### [WHAT THIS TASK INVOLVES]
Copying exactly, give the lines in the material below from the one with "Inicio (70, 594)" to the one with "Solicitar una nueva contraseña", ends included, and nothing besides.

### [RECORD SET]
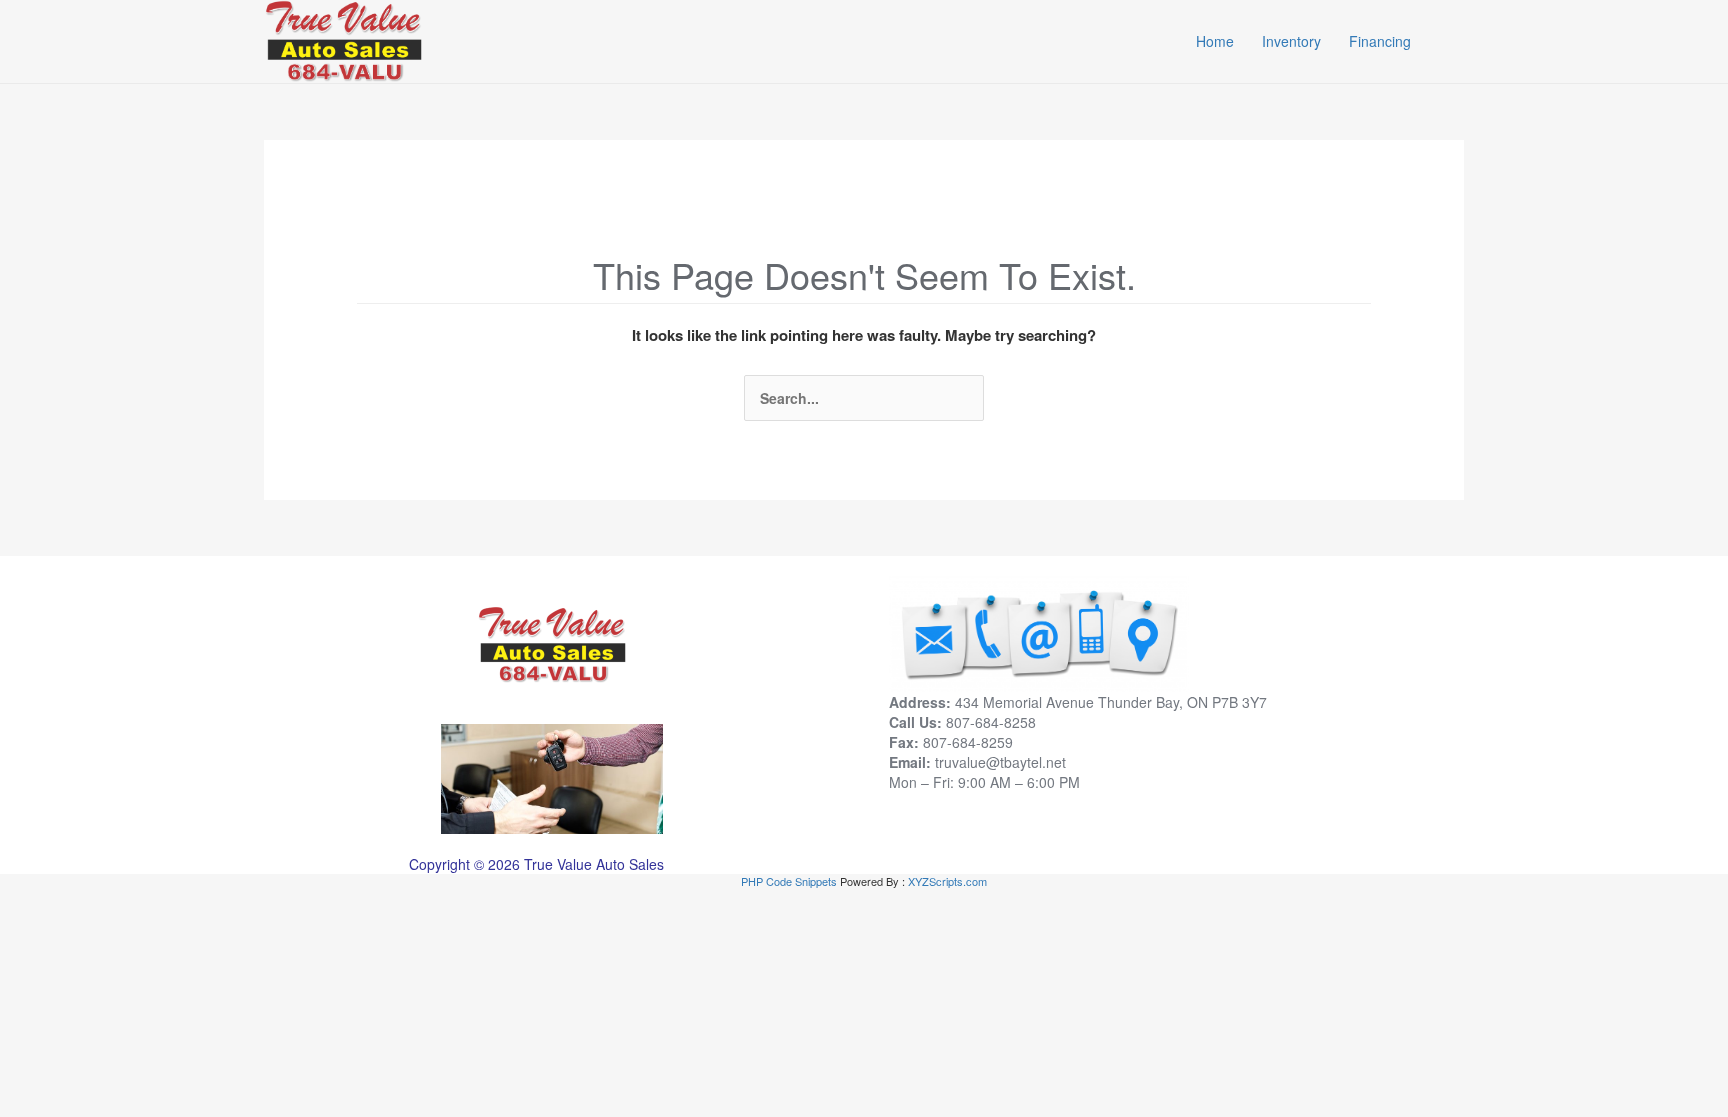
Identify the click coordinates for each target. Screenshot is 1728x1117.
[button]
--
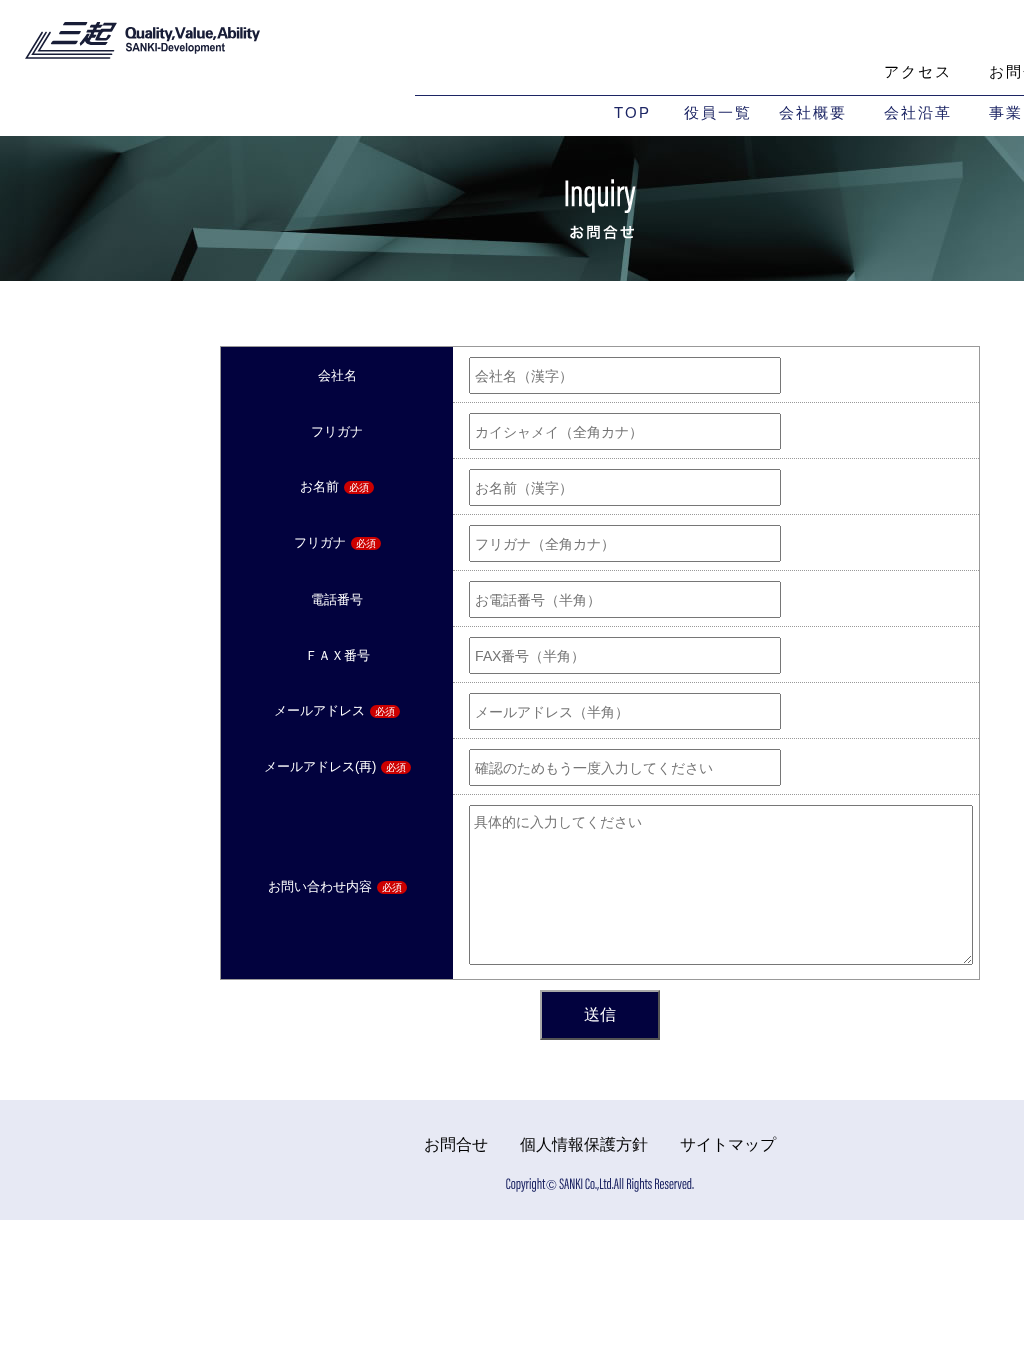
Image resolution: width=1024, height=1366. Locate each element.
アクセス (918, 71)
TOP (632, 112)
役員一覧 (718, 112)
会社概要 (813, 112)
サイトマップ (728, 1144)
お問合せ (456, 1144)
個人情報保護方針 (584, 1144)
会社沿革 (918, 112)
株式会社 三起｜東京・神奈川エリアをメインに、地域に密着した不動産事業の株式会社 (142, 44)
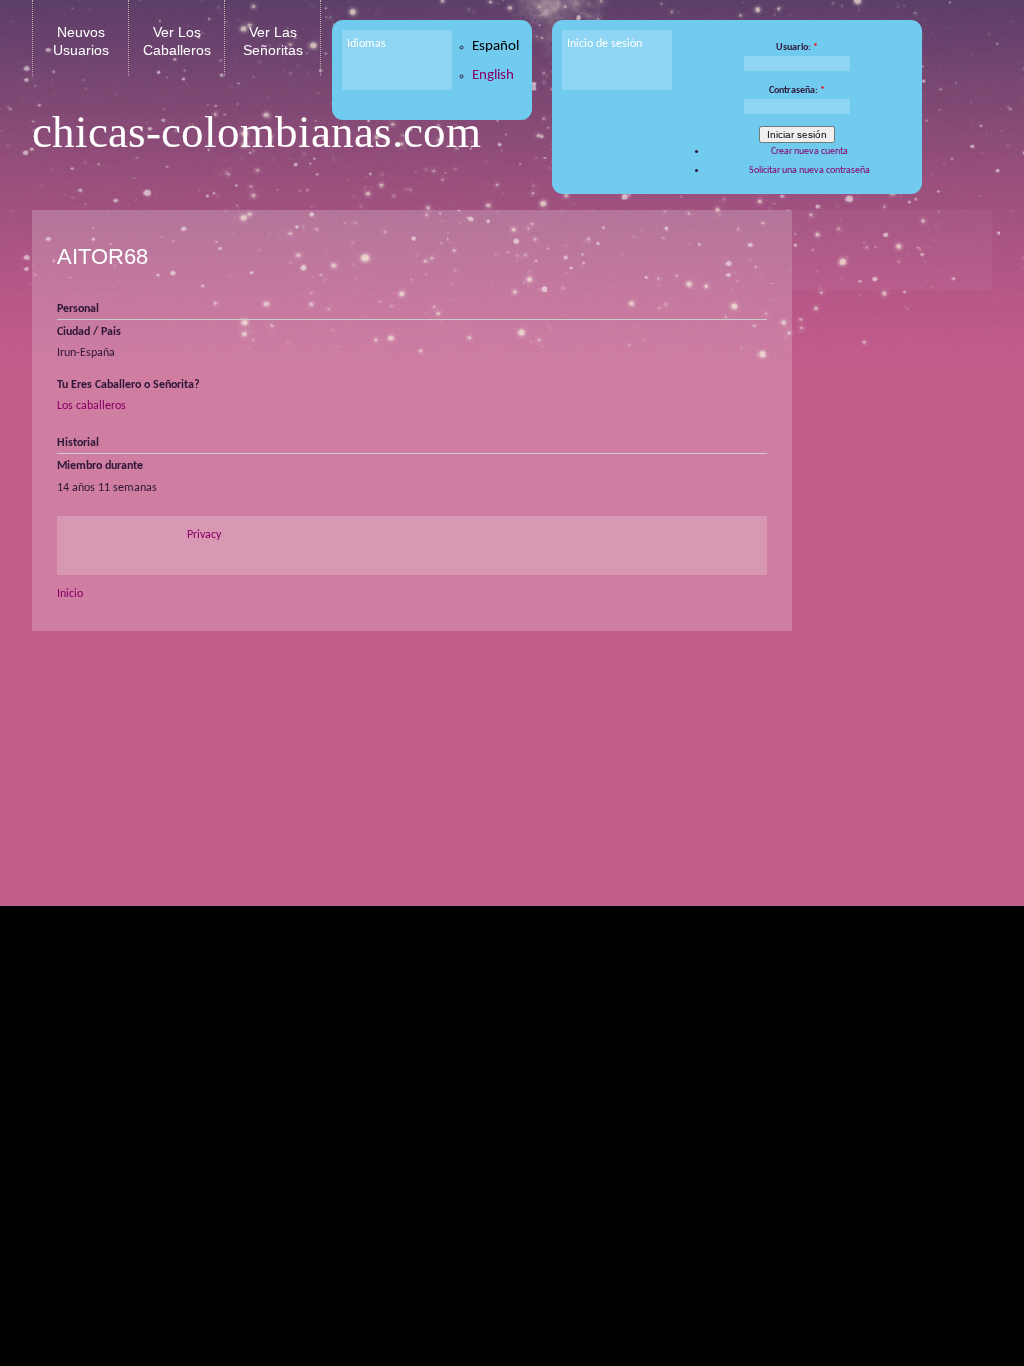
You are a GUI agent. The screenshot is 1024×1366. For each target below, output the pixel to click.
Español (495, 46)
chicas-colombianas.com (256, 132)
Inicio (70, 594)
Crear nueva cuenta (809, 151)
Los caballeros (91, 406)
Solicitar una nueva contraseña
---
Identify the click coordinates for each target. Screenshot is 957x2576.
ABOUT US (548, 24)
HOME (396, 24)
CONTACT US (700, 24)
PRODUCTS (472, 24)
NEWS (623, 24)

### [TASK ANSWER]
Inicio (70, 594)
Crear nueva cuenta (809, 151)
Los caballeros (91, 406)
Solicitar una nueva contraseña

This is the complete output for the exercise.